»»
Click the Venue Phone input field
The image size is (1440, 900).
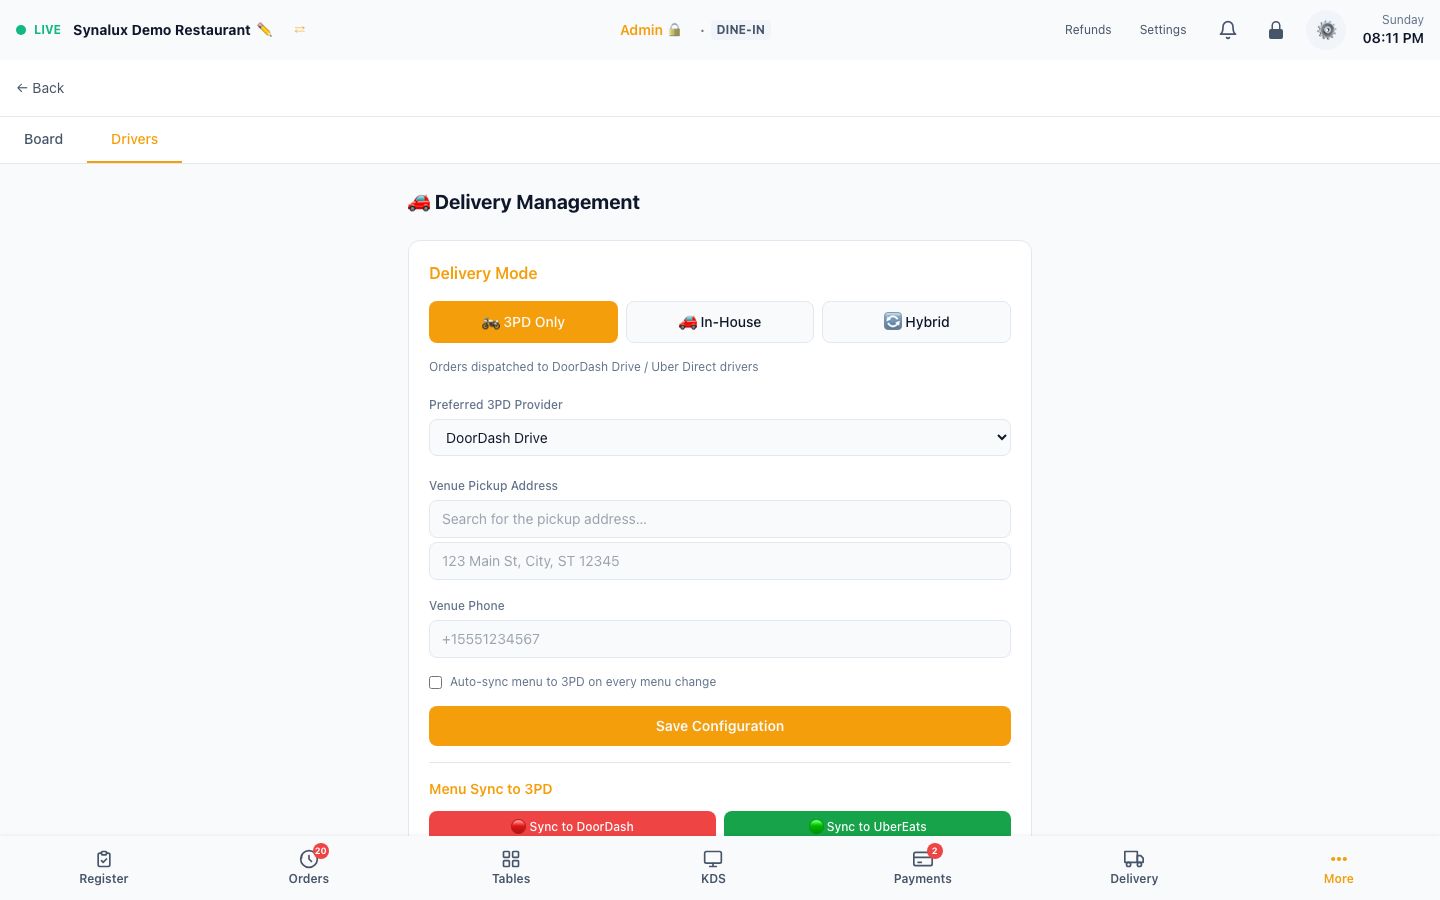point(720,639)
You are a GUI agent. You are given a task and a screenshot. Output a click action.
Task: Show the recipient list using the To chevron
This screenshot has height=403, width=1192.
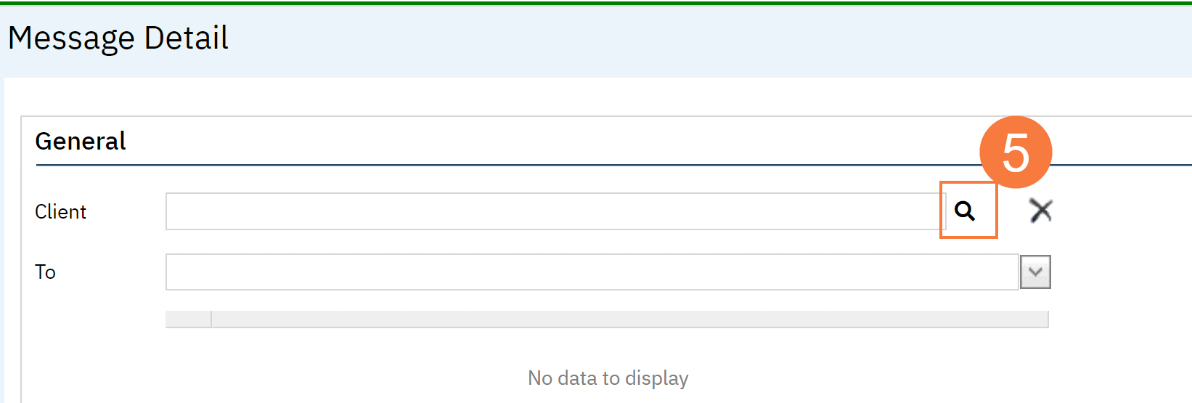pos(1035,271)
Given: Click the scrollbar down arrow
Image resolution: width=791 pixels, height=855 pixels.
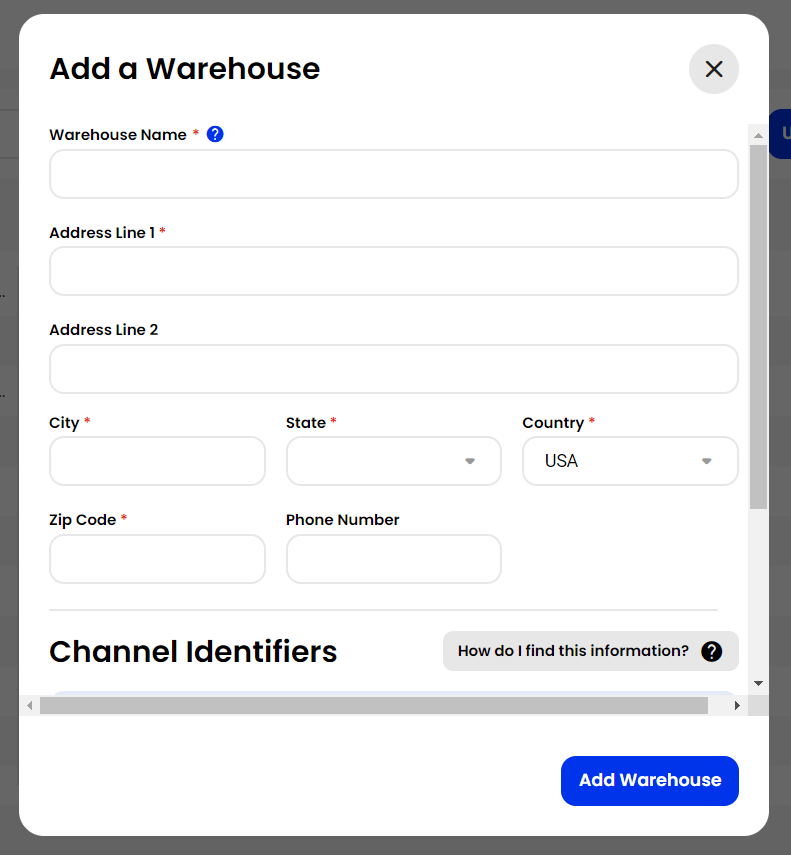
««
PROMPT: Pictures must be left out when the records are transcribed exactly.

EXPECTED ANSWER:
Click the Venue Phone input field
The image size is (1440, 900).
point(720,639)
You are a GUI agent. You are given a task and a screenshot. Output a click action.
Task: Show the recipient list using the To chevron
This screenshot has height=403, width=1192.
pos(1035,271)
Given: Click the scrollbar down arrow
Image resolution: width=791 pixels, height=855 pixels.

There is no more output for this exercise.